Segment Start: DATA FOR PROCESSING

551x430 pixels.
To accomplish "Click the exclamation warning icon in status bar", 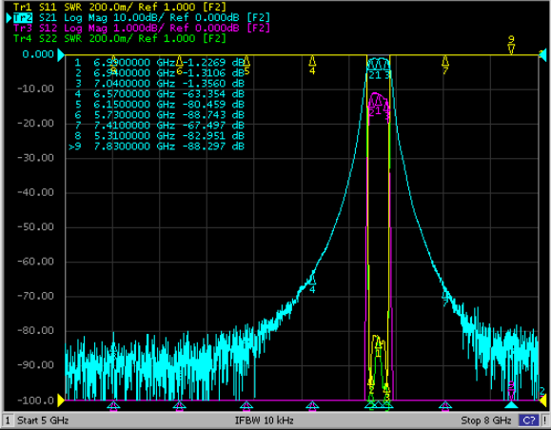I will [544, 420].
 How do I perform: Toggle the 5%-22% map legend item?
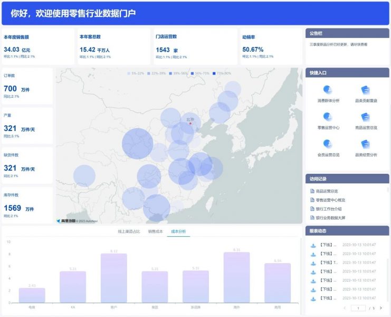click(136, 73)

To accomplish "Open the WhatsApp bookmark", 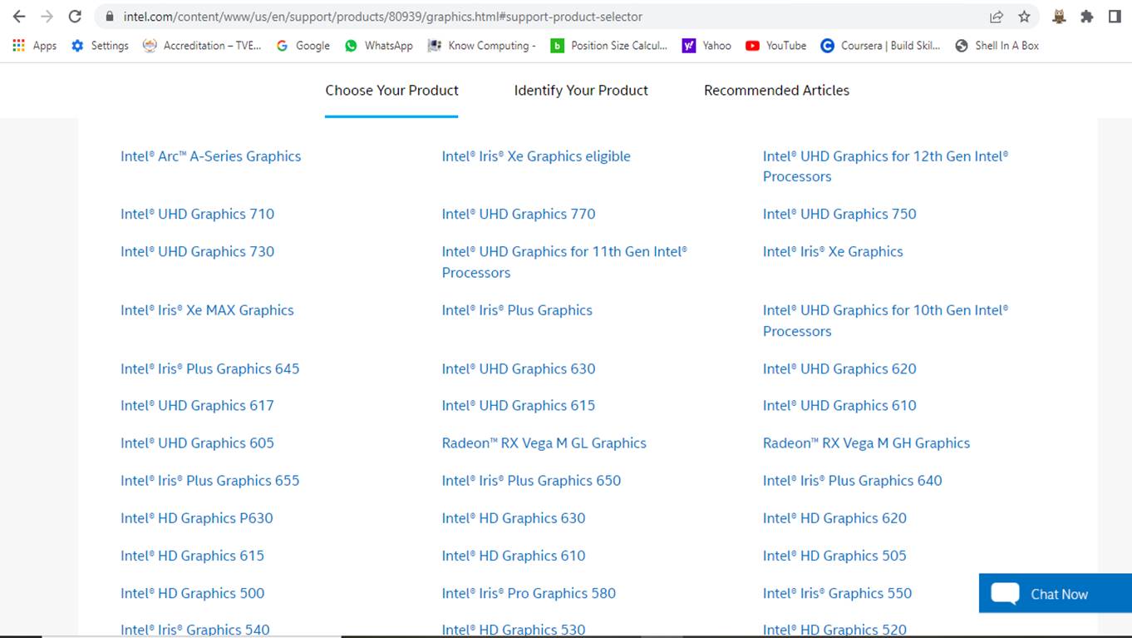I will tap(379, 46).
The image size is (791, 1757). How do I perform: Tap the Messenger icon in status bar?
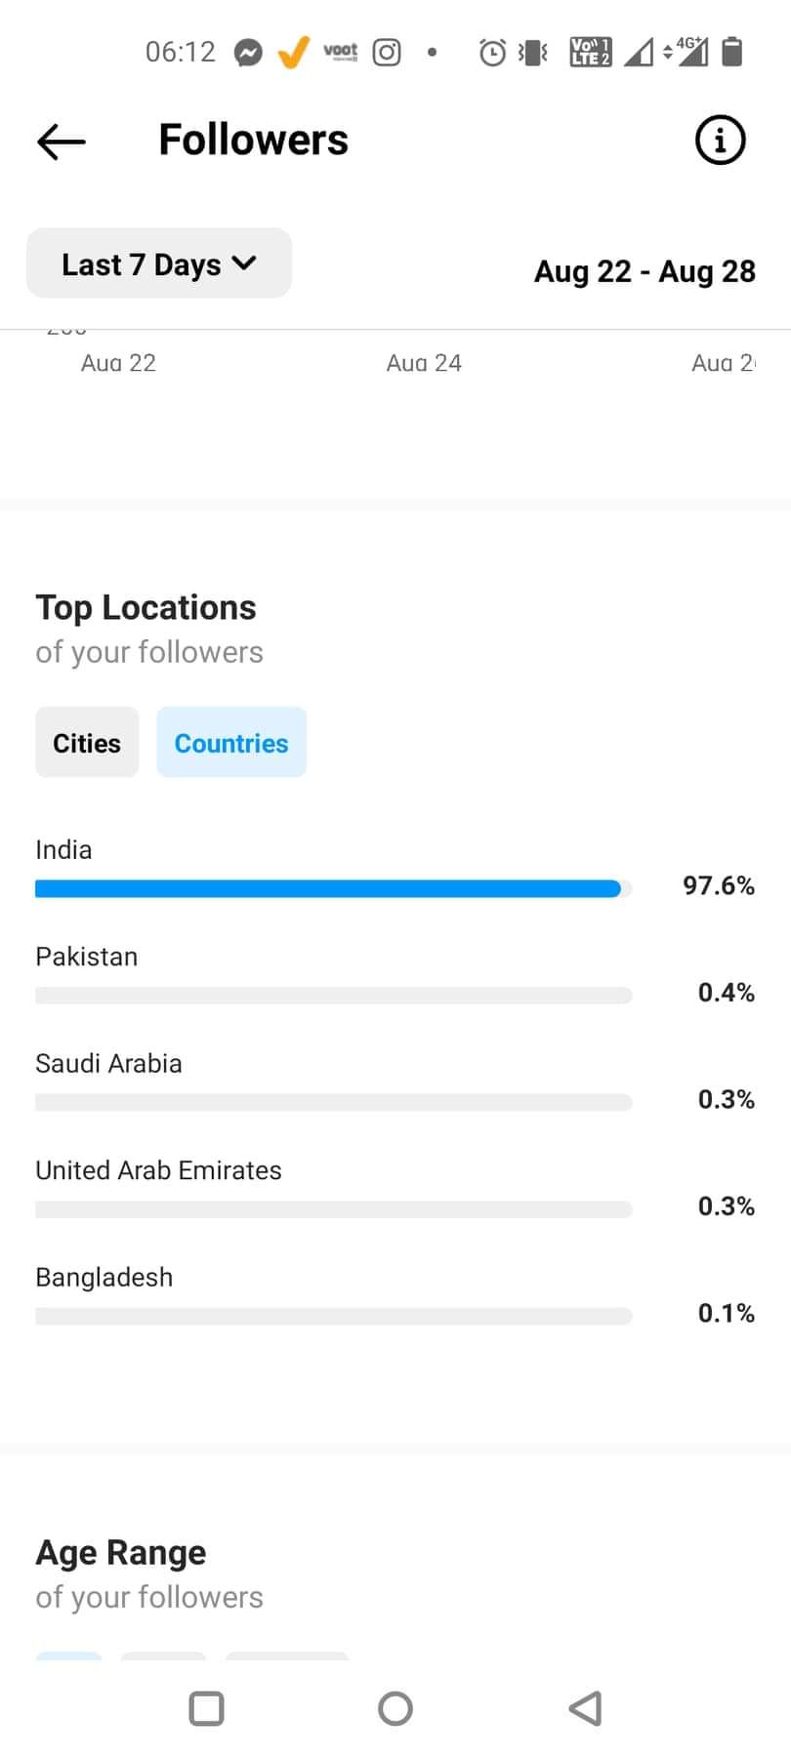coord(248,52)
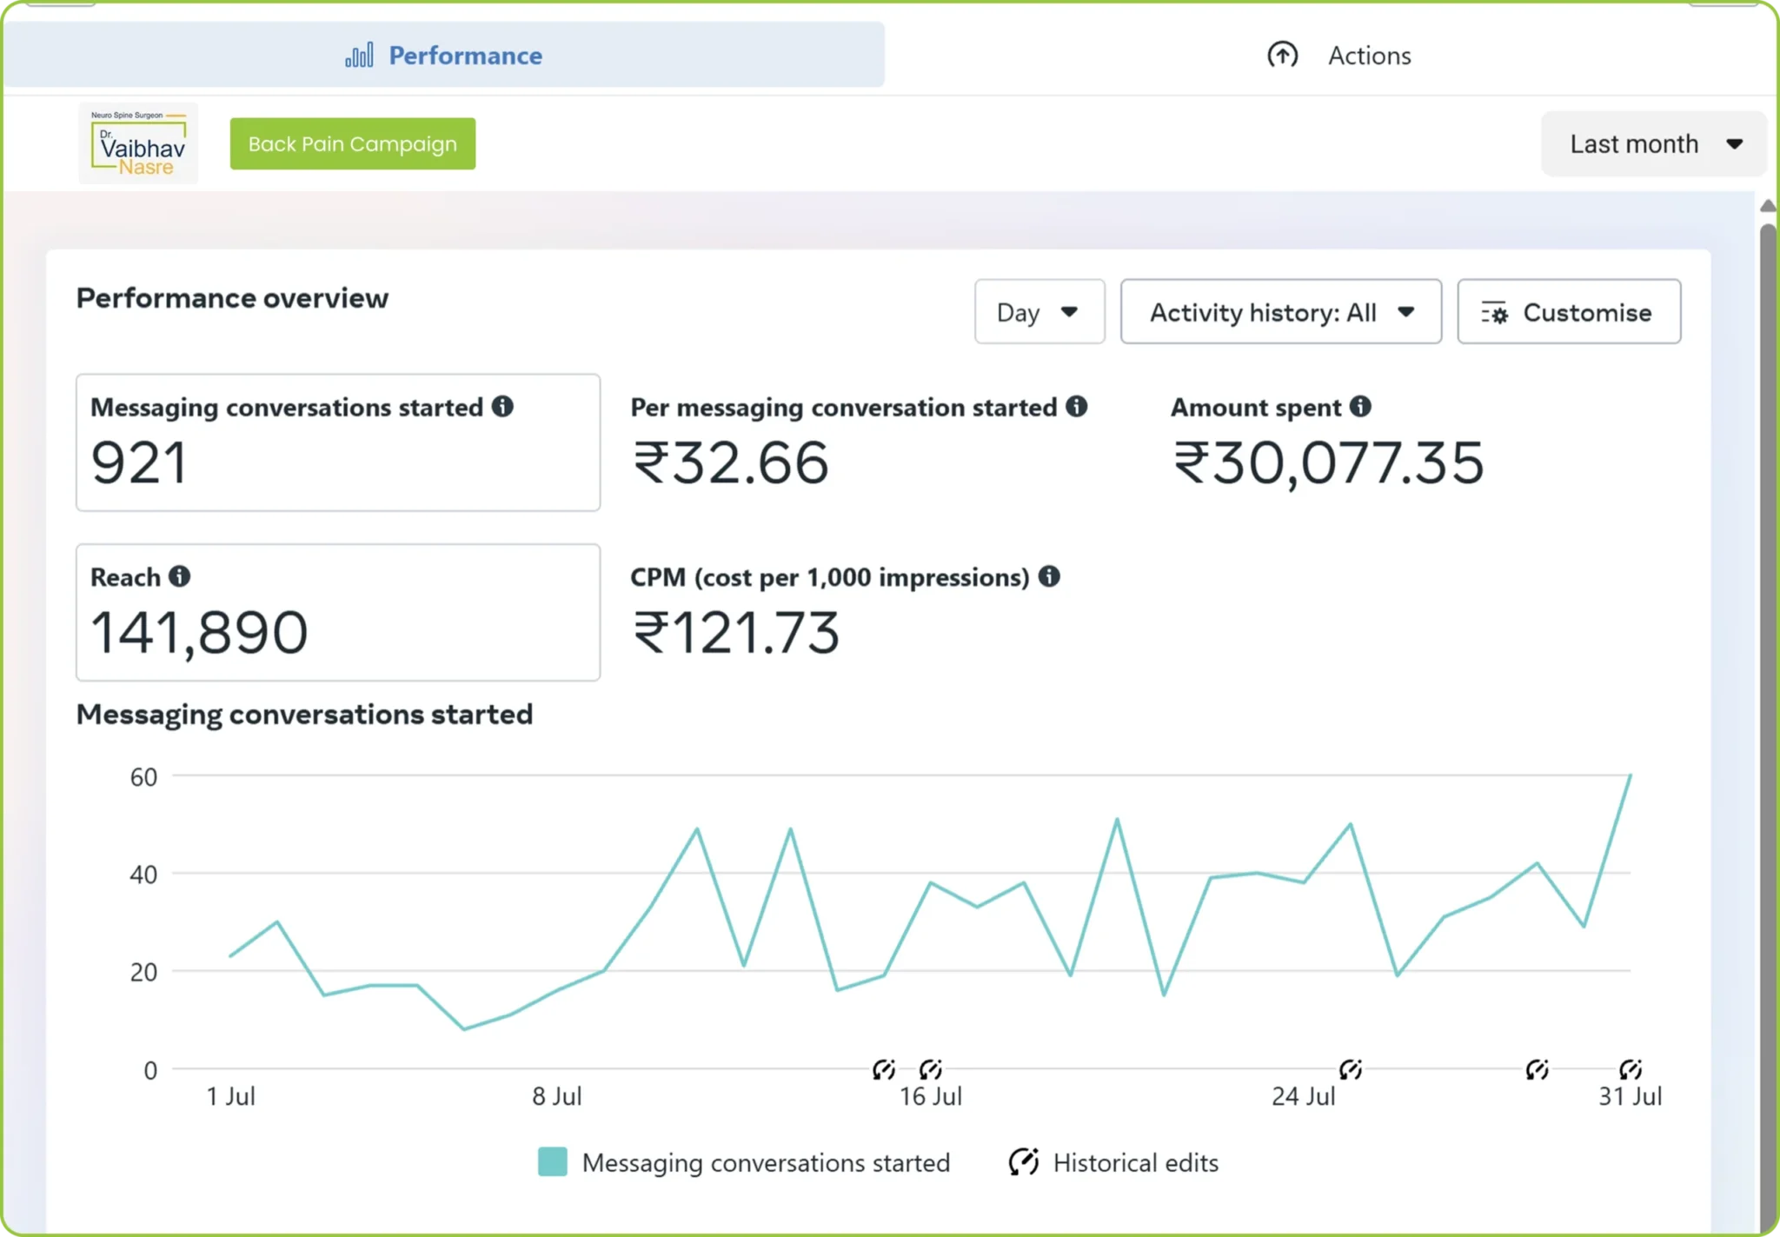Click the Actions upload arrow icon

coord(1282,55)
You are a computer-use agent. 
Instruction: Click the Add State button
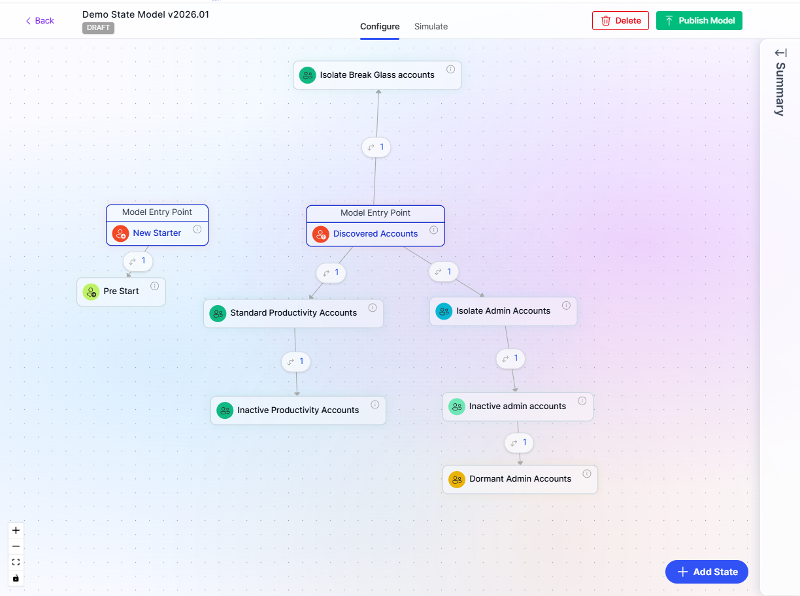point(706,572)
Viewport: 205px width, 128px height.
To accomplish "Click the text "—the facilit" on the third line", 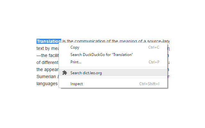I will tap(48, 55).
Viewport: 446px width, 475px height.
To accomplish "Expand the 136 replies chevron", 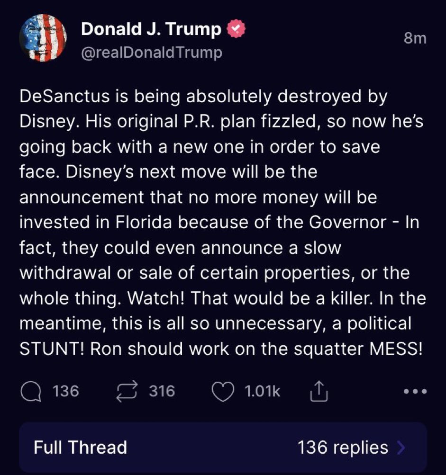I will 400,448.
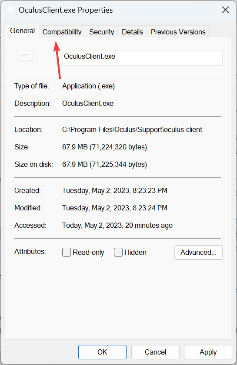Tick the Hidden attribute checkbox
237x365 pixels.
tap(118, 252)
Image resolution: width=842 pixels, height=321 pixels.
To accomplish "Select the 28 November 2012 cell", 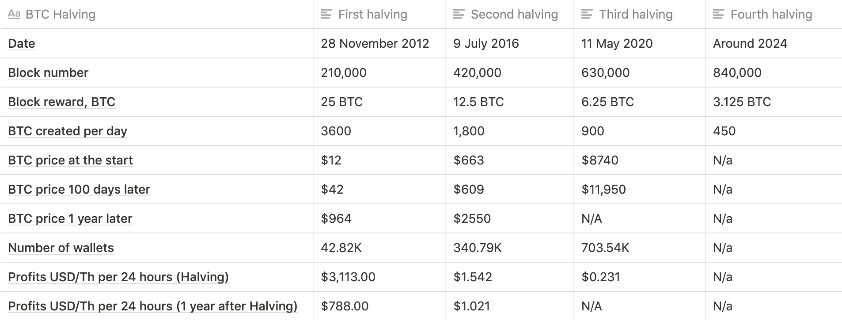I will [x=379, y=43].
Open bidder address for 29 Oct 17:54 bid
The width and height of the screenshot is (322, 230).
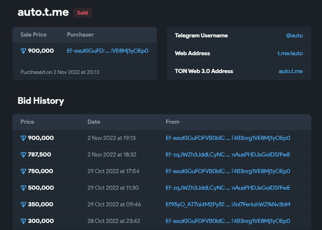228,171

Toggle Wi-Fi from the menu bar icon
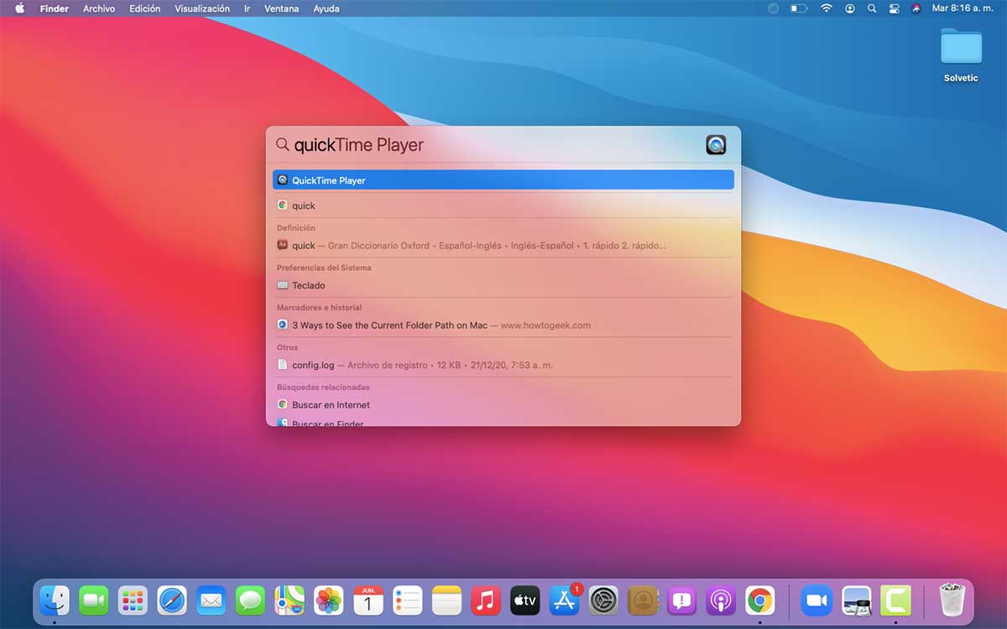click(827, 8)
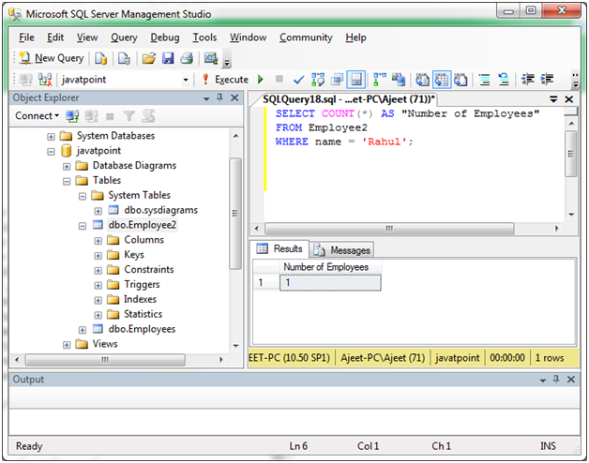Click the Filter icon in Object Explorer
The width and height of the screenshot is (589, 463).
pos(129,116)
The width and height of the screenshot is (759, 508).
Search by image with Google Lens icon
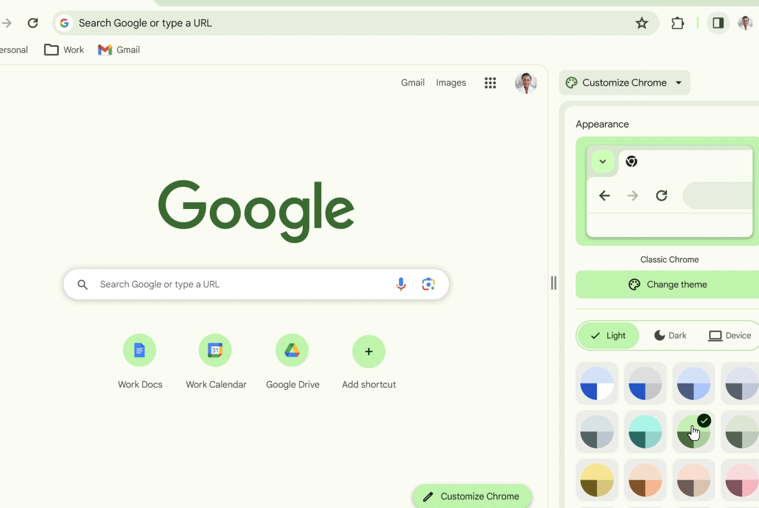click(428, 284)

Segment End: DATA FOR PROCESSING

» EXERCISE AIM
Show a copy of each line from the data that includes the word "Viewport".

» SOLUTION
Viewport: 205px width, 128px height.
Viewport: 446px width, 475px height.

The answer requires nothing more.